[Rows about finding elements on screens]
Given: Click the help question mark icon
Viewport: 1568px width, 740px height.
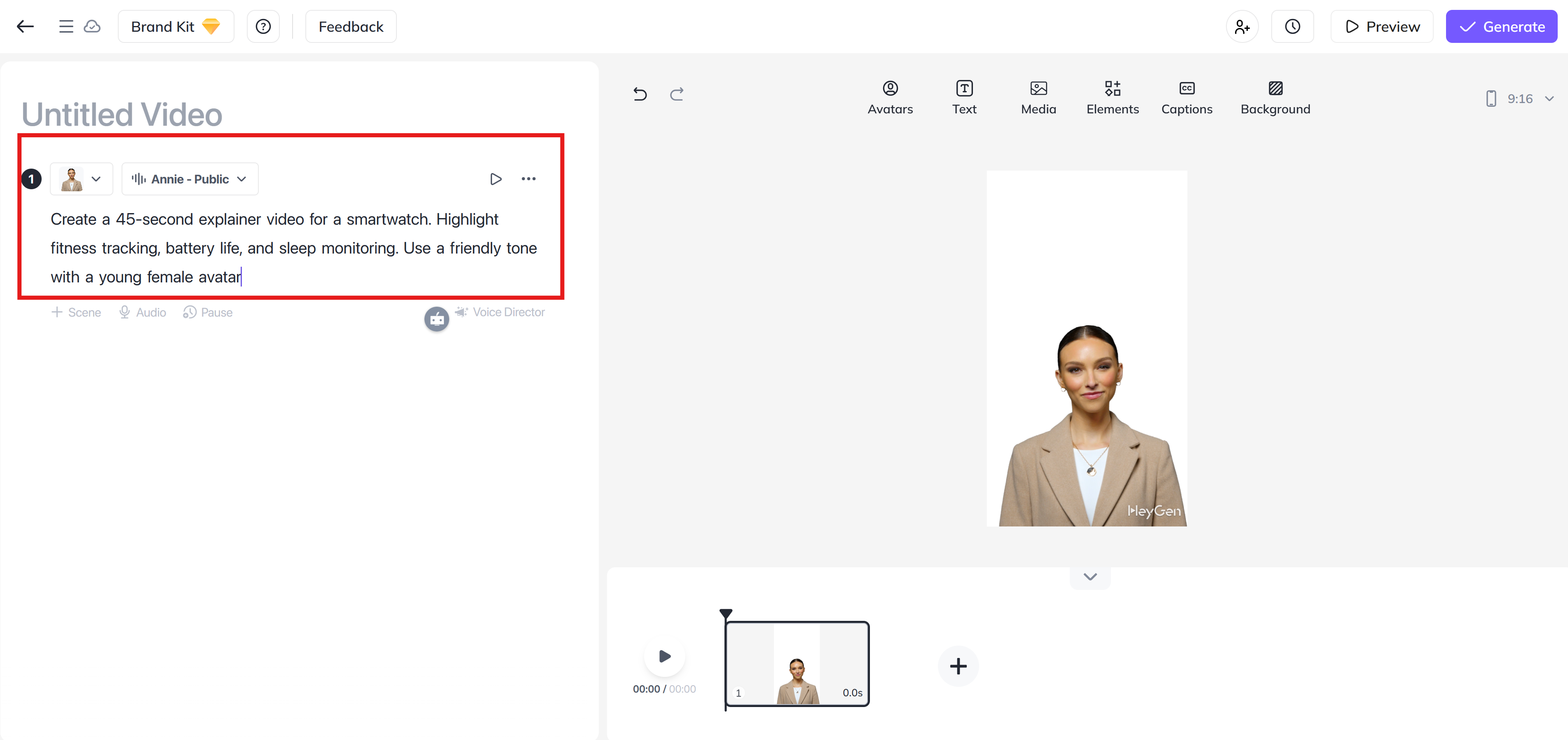Looking at the screenshot, I should pos(263,26).
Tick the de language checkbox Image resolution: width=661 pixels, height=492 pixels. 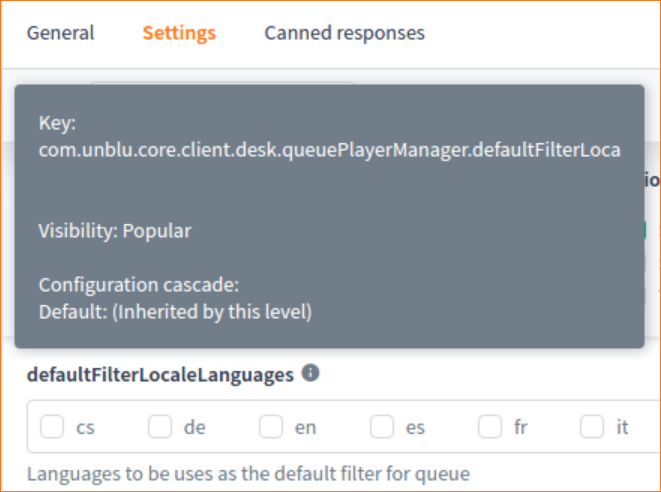click(x=160, y=427)
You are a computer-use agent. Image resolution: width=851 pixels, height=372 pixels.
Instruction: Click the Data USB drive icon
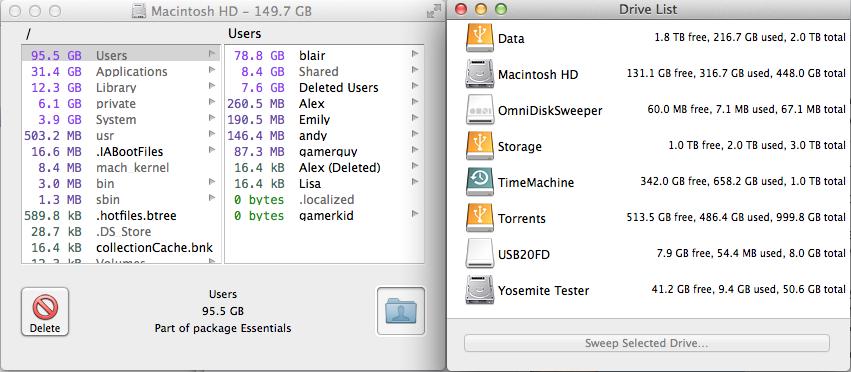[479, 38]
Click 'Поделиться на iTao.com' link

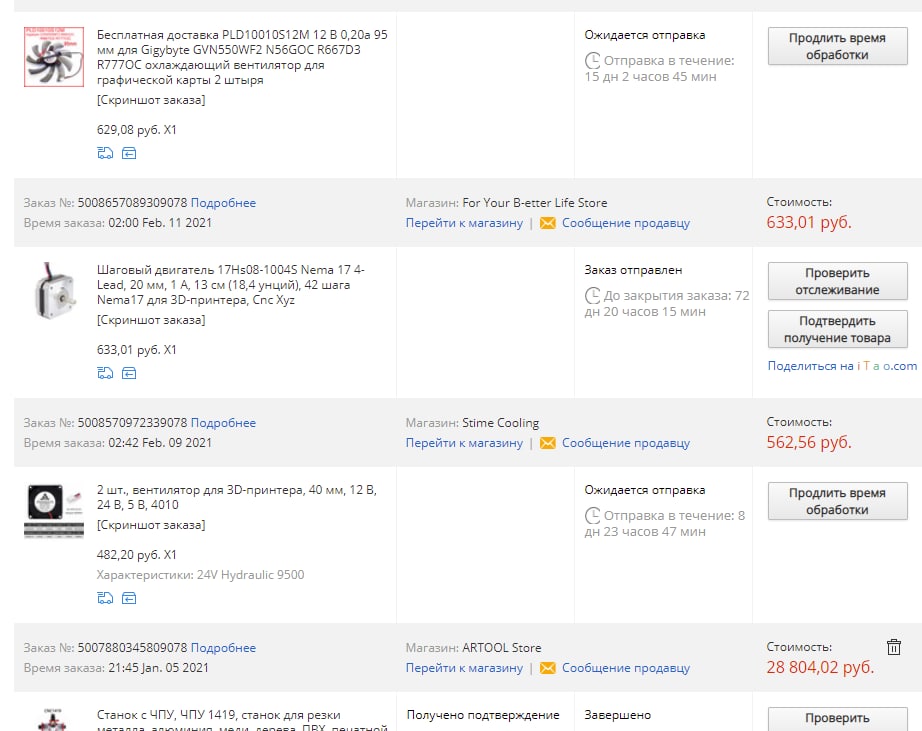842,366
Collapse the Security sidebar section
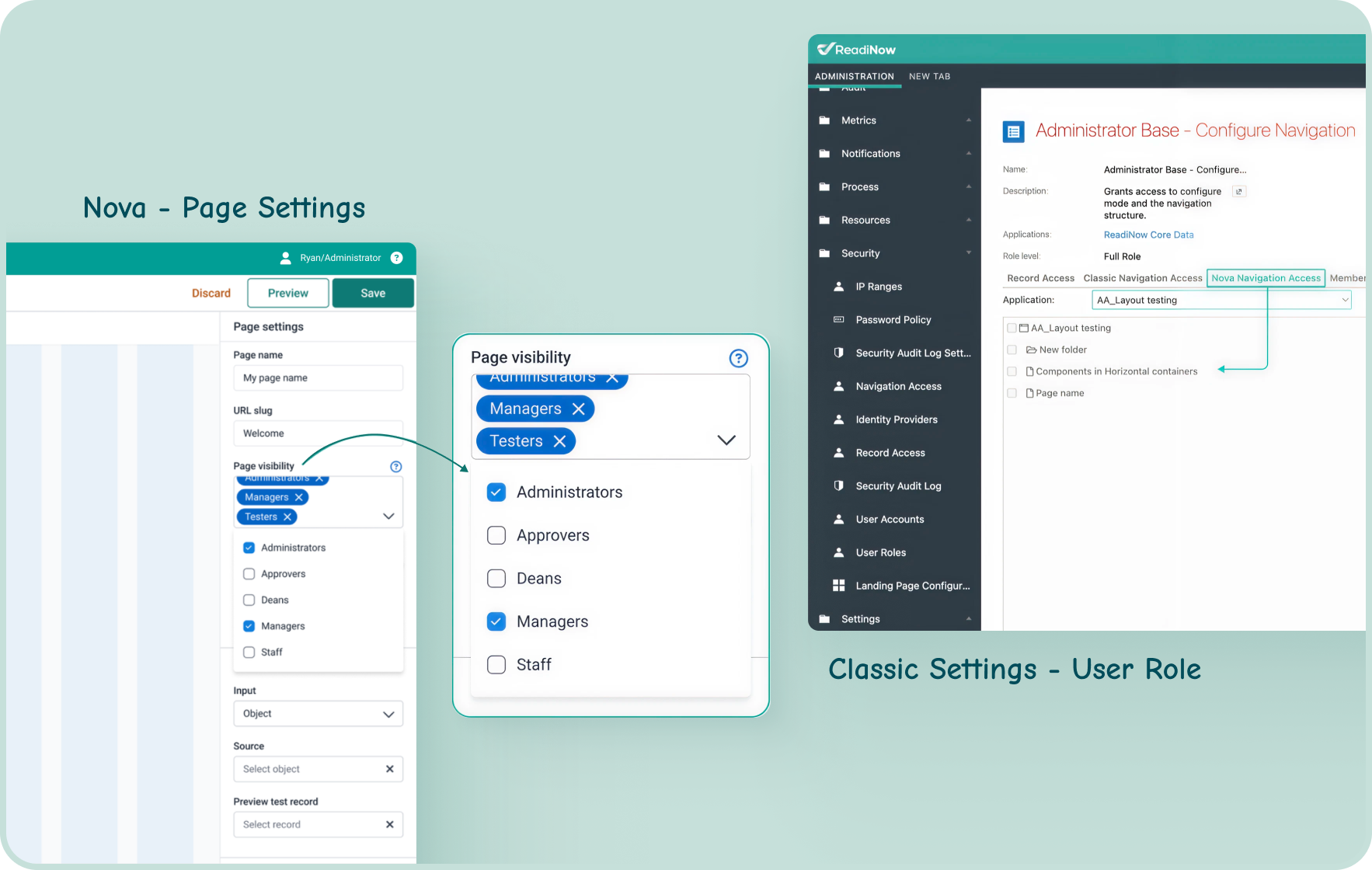This screenshot has height=870, width=1372. [x=968, y=253]
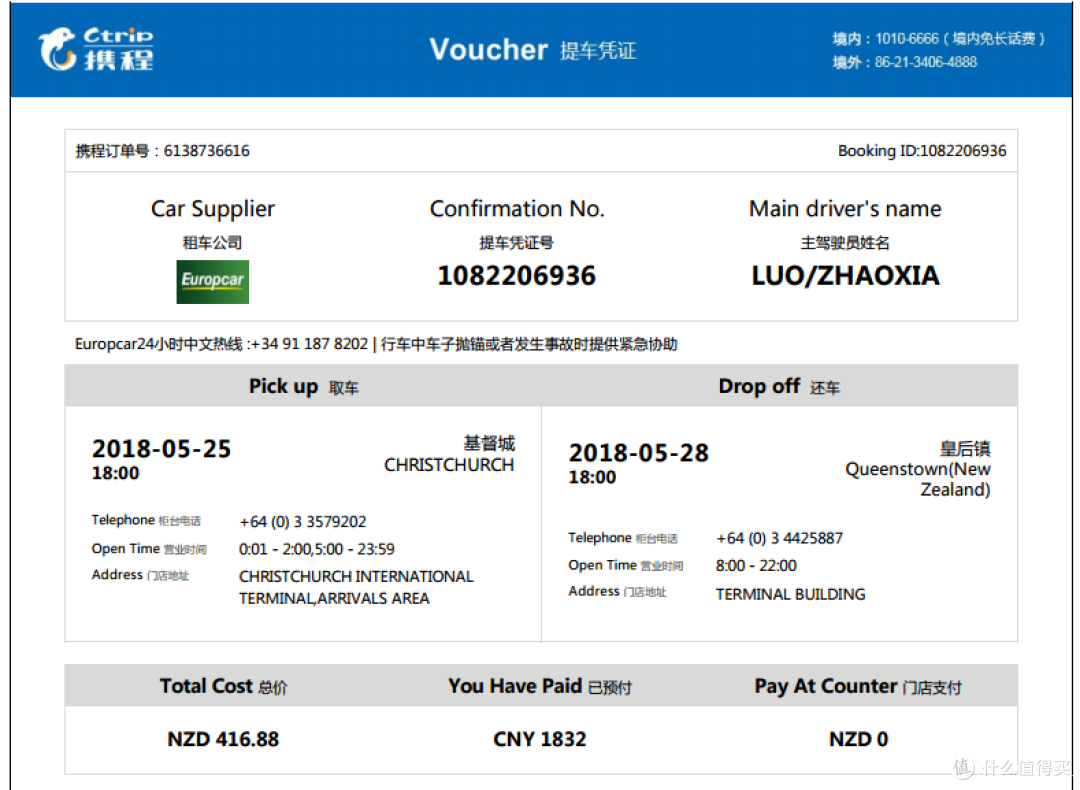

# Objective
Copy out the rows word for word, starting at the line that contains "Click 'Поделиться на iTao.com' link" and continuing through the last row. Leave the pictures out.

# Task response
Click 'Поделиться на iTao.com' link

842,366
Collapse the Security sidebar section
This screenshot has height=870, width=1372. [x=968, y=253]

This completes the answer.